Friday, March 20th, 2020

Anne-Marie – Birthday

Anne Marie is just going to bring us a birthday gift on our birthday to our birthday party on our birthday with a birthday gift. (It’s not actually our birthday)

Katie Gill: Just because you’ve found a bunch of fun sound effects on your keyboard doesn’t mean that you have to use ALL of them during the verses.

Michael Hong: It’s bold, it’s brash, it has the energy of a funhouse covered in streamers and candles and blown up to double its size. That’s to say, “Birthday” could have been a hell of an event if it didn’t feel so self-serving and artificial, like you were attending the event of someone who only invited you because they knew you’d bring a good gift.

Alfred Soto: The enervated vocal and blah beats suggests self-congratulation at 2 a.m. when your friends have gone home but you’re still drunk.

Kayla Beardslee: One of those pop songs that exists in a strange vacuum of competency and pointlessness. Who is this for — who wants to hear a successful pop star lie about not being able to afford their rent? If you want to shout about yourself (which isn’t inherently bad: we all need self-esteem boosts now and then), at least do it over a less basic beat. And don’t constantly remind your ex that “I ain’t thinkin’ ’bout you” when you’re the one who keeps unconvincingly referring back to the breakup (“I won’t cry about you anymore”; “Whatever I can do to get my mind off you”).
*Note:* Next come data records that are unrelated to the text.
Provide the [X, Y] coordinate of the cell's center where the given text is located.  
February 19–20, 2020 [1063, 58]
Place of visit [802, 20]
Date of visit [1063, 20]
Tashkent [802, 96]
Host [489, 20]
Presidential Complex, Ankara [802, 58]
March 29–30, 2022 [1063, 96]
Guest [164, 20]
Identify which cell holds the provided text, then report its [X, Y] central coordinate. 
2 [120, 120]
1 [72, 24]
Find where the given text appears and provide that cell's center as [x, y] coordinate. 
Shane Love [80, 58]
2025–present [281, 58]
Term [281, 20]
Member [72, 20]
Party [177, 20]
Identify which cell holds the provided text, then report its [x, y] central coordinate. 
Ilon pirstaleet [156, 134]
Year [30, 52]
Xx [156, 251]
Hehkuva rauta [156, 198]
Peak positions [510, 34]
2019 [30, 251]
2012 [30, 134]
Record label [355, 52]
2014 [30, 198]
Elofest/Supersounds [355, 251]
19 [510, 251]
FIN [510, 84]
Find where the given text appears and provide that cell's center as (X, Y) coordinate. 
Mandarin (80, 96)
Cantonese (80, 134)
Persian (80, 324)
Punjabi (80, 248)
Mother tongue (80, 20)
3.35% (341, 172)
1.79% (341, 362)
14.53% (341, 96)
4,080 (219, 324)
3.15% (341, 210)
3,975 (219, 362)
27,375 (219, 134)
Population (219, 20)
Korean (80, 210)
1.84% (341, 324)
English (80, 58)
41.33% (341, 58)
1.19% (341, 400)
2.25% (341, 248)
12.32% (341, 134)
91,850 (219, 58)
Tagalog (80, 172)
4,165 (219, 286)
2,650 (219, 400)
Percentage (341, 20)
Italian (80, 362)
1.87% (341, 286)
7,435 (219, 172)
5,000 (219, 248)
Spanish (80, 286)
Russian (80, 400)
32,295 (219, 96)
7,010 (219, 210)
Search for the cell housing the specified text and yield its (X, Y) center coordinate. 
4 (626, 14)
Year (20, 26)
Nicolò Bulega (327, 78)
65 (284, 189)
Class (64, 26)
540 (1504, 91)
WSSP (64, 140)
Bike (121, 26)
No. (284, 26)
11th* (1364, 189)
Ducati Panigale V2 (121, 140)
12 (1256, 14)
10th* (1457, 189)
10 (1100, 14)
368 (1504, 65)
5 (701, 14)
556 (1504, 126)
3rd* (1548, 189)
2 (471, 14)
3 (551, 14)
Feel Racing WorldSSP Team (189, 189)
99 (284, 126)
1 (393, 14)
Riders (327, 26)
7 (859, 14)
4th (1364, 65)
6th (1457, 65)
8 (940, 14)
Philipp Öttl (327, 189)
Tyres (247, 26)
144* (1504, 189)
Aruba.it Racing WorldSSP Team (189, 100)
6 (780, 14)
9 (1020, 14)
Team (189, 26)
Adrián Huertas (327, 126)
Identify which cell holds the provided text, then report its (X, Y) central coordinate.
I guess every year from now on has to begin with a posturingly pink anthem about mindless consumption. Maybe I hate this “7 Rings” aesthetic because it tries to have the best (eh… the most) of both worlds — the stereotypically feminine vs. the one-dimensionally bitchy and competitive — without ever looking for nuance. Women be bratty, amirite, but it’s fine because they’re sticking to their pretty pink gender norms and not threatening us. Although light-hearted tracks like “Birthday” aren’t required to comment on femininity/fame/other deeper concepts, the song is hollow and self-centered even when grading on a curve: stripped down, all that’s really there is a celebrity demanding money and attention, in a tone that’s not nearly joking enough.

Joshua Lu: At first glance, “Birthday” is a bold affirmation of Anne-Marie’s right to be young, stupid, and horny that I can’t believe Bebe Rexha didn’t cowrite. But there’s an underlying sadness to “Birthday” that makes these histrionic festivities feel forced, best exemplified by that contradictory statement of “Now I ain’t thinkin’ ’bout you.” The heartbreak she’s desperately fleeing gives her recklessness not justification, but purpose. Part of me wishes she left this aspect out — a party song doesn’t need tragic backstory, and isn’t necessarily stronger with one — but it makes sense; rarely is a party felt without some lingering sense of sorrow.

Kylo Nocom: A grotesque blend of SOPHIE sound design and more conventionally obnoxious trap-pop. Yet who doesn’t love causing some shit on their birthday? Anne-Marie has a fine addition to the annoying party-girl canon of pop, slotting in nicely as a substitute for Melanie Martinez’s “Pity Party” post-cancellation.

Jacob Sujin Kuppermann: There are so many specific choices being made here in the lyrics and the production (especially Anne-Marie’s vocal production) and I hate every single one of them. This sounds like a Target ad from hell.

Leah Isobel: [hits bong] Dude, birthdays are, like, liminal spaces… they’re concentrated 24-hour blasts of solemn reflection and consumeristic hedonism. It makes total sense that people start to hate them and wanna get drunk and make stupid decisions. It’s, like, who even enjoys their birthday in 2020? [coughs] Like, bro. Anne-Marie’s singing about feeling heartbroken on a day that’s supposed to be a celebration of her life. She’s fucking-…. she’s like, “I’m supposed to be happy but all I can think about are my dumb decisions and regrets! And I can’t even pay my rent!” Oh, sorry, I’m hogging this. [passes bong] But like… do you think she even pays rent? Like, I know popstars are people too and stuff but you’d think she, like, bought her own place by now or something. “Look at me, give me money” is a pretty direct summary of what it’s like to be a pop artist but in this context it feels more pandering than, like, honest. It’s like, yeah, we know birthdays are shit, but that doesn’t mean it feels good to listen to an adult basically have a tantrum on record, no matter how catchy it is. Can I see that again? [hits bong] What do you mean it’s just a pop song?